After an either informative or cultural excursion it was time to do absolutely nothing but unwind.

The FooBar is always open for students who want to do just that, and so specially for PLANCKS the bar officially opened in the weekend for the first time in years. The barbecues were already set up by our wonderful crew, and if this all wasn’t enough, the drinks were free as well.

Even though the line for the barbecue was a bit long sometimes, the sun was shining, there was enough bread with sauce and salad and the people were all socializing. After the group photo was taken everyone went to the party location. Student association SSR, where the party was located, was a very suitable place for our party. People could still talk in the bar area and when the evening progressed, more and more people would join the real party on the dance floor, where committee, crew and participants merged together in one group of friends.

## Closing ceremony

On Sunday the weekend was closed with a ceremony at museum Boerhaave. During this ceremony, various people took the stage. The first was Andreea Munteanu, the president of the PLANCKS committee 2016, who told us about their plans for next year. Jan van Ruitenbeek, the chairman of the Dutch physical society (NNV), spoke about the problem he had contributed to the contest and the way he encountered it during research. Willem Tromp, the committee member responsible for the contest, showed us some statistics about the contest, and awarded some fun awards for remarkable results of the contest, such as a creativity award for an ingenious but wrong answer, and an efficiency award for the team that had managed the best points per page ratio.

Then Jan van Ruitenbeek took the stage again to award the main prizes.

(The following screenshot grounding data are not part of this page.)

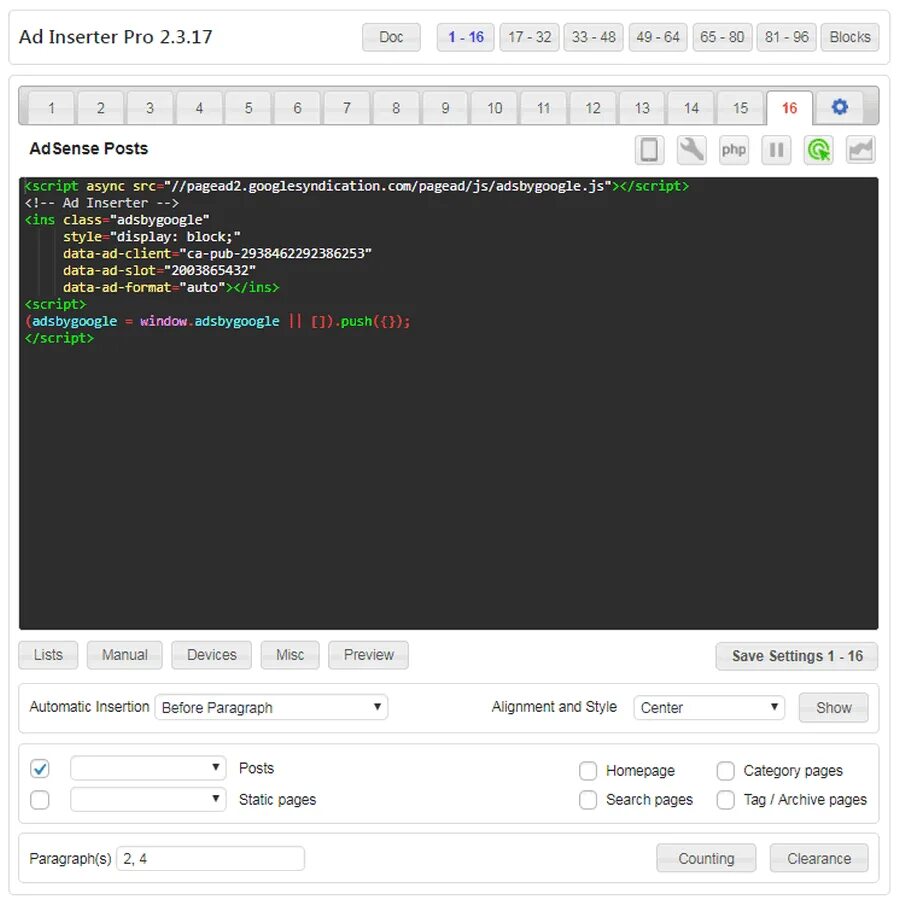View statistics via the chart icon
900x906 pixels.
tap(860, 149)
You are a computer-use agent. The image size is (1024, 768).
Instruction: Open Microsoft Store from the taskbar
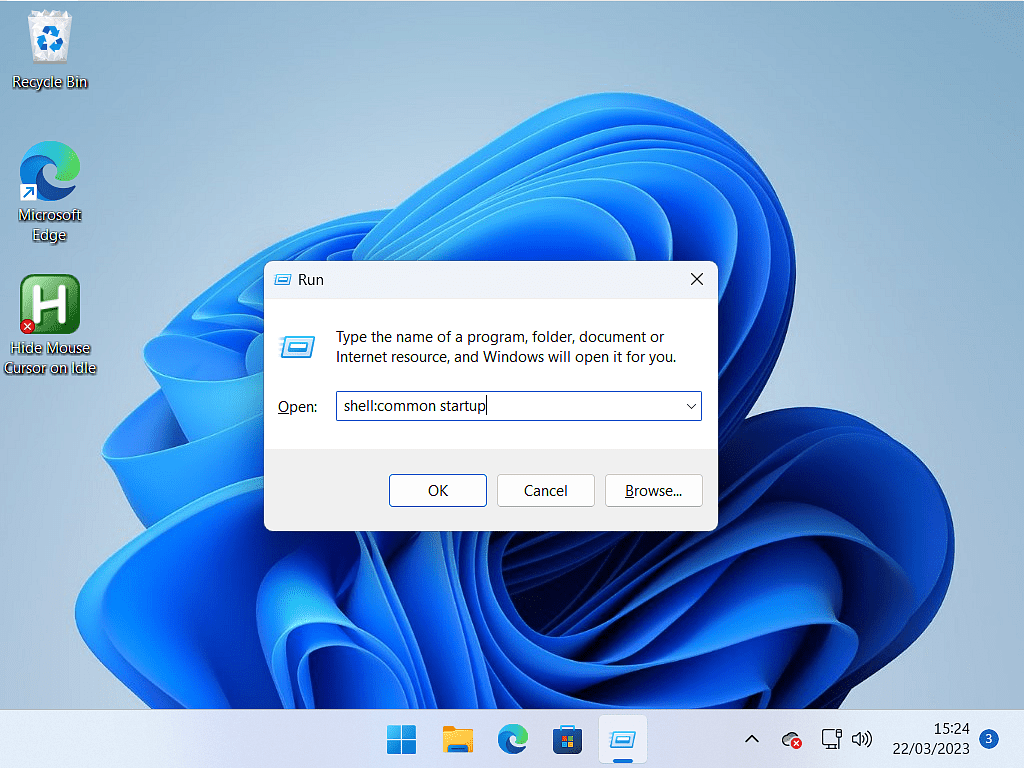[567, 740]
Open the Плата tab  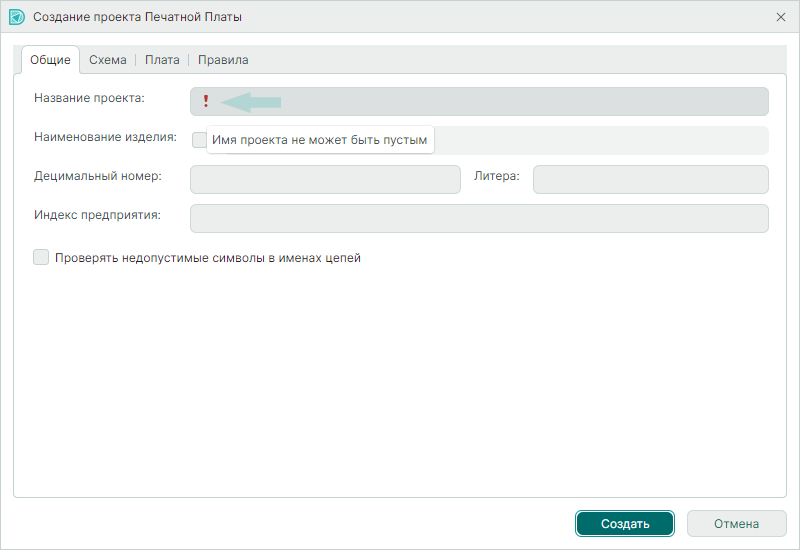coord(162,60)
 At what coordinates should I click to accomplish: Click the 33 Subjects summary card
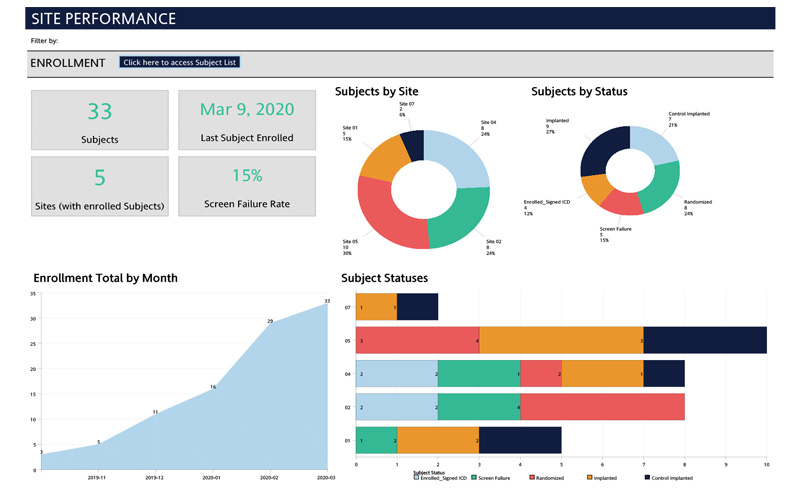coord(99,120)
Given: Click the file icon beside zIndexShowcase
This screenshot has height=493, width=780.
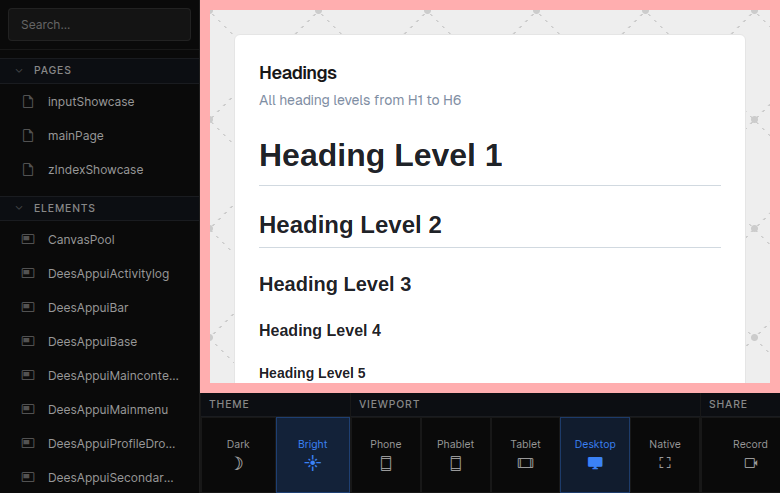Looking at the screenshot, I should click(x=28, y=170).
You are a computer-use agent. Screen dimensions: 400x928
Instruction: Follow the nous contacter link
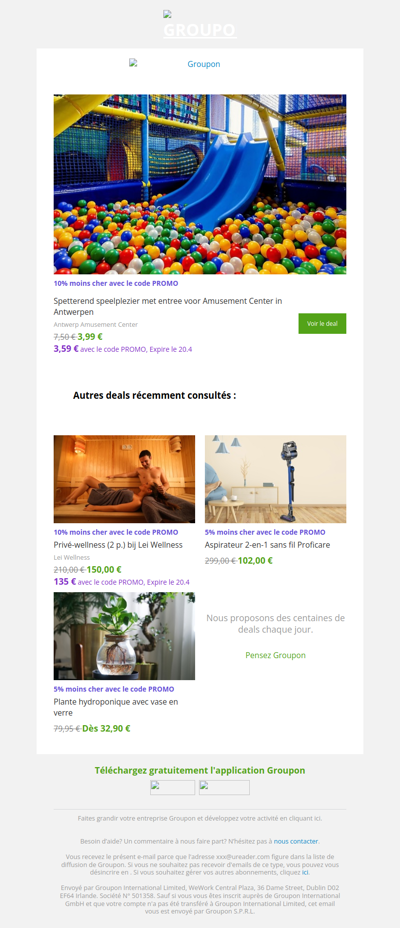296,841
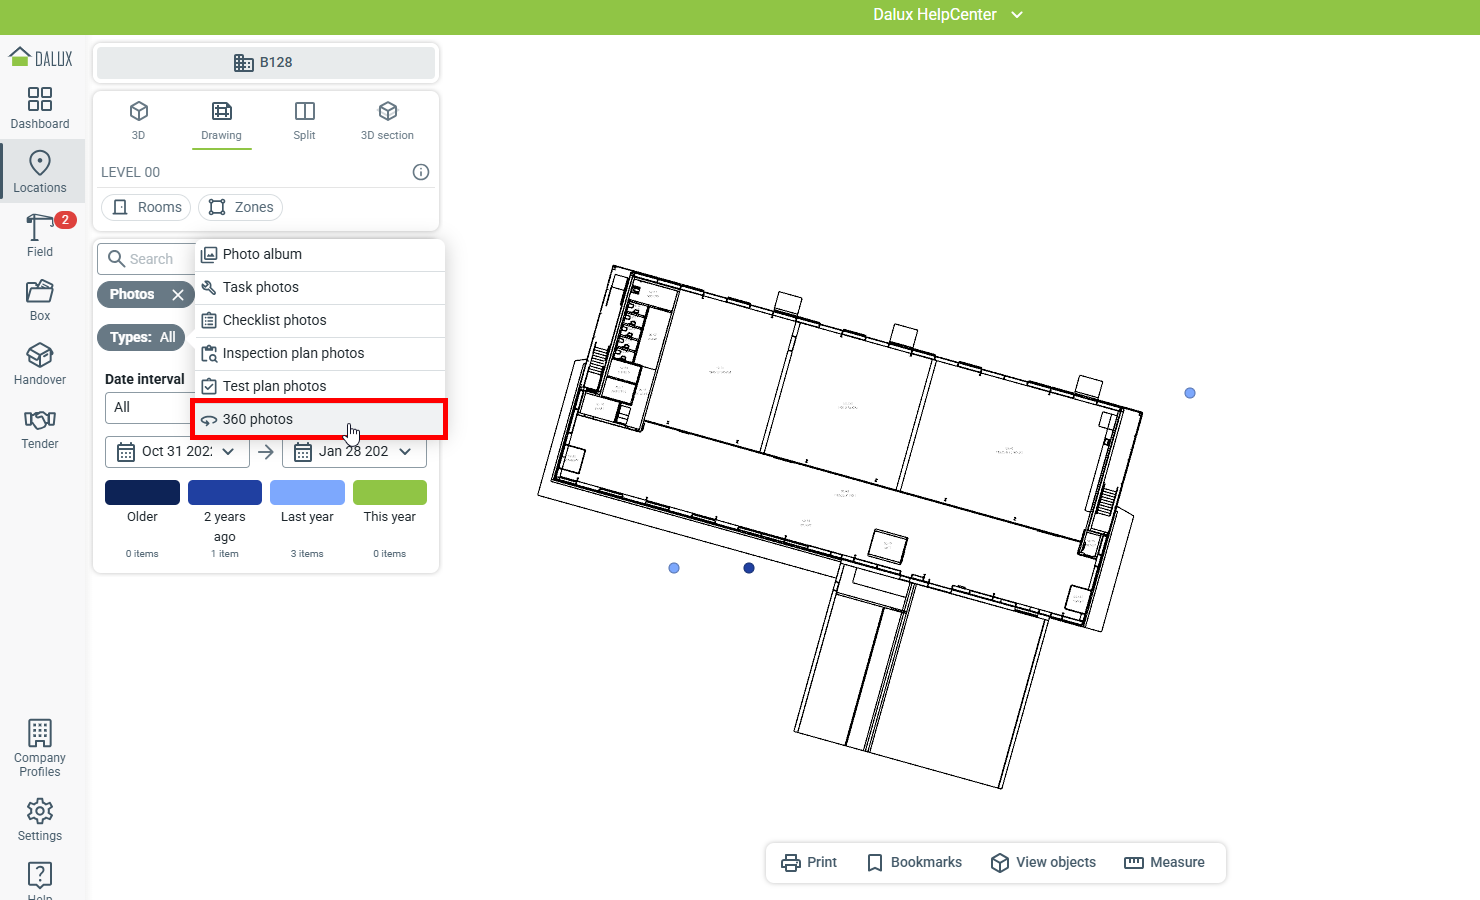The width and height of the screenshot is (1480, 900).
Task: Open the Bookmarks button
Action: (x=914, y=863)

The first prize, an amount of € $\frac{h}{\pi} \cdot 10^{37}$ = €2109.14, went to the Dutch team Strength in Unitarity, who had scored a total of 88.5 points out of 120. The second prize was won by the Dutch team Tena, the third place went to Czech team Charles’ Angels.

After the ceremony, there was a lunch provided by the Boerhaave museum, and there was the possibility of visiting the museum itself for those who hadn’t seen it on Saturday or who wanted to see it again. When everyone had eaten, there was an optional excursion organised to Amsterdam, for those teams that wanted to see the city.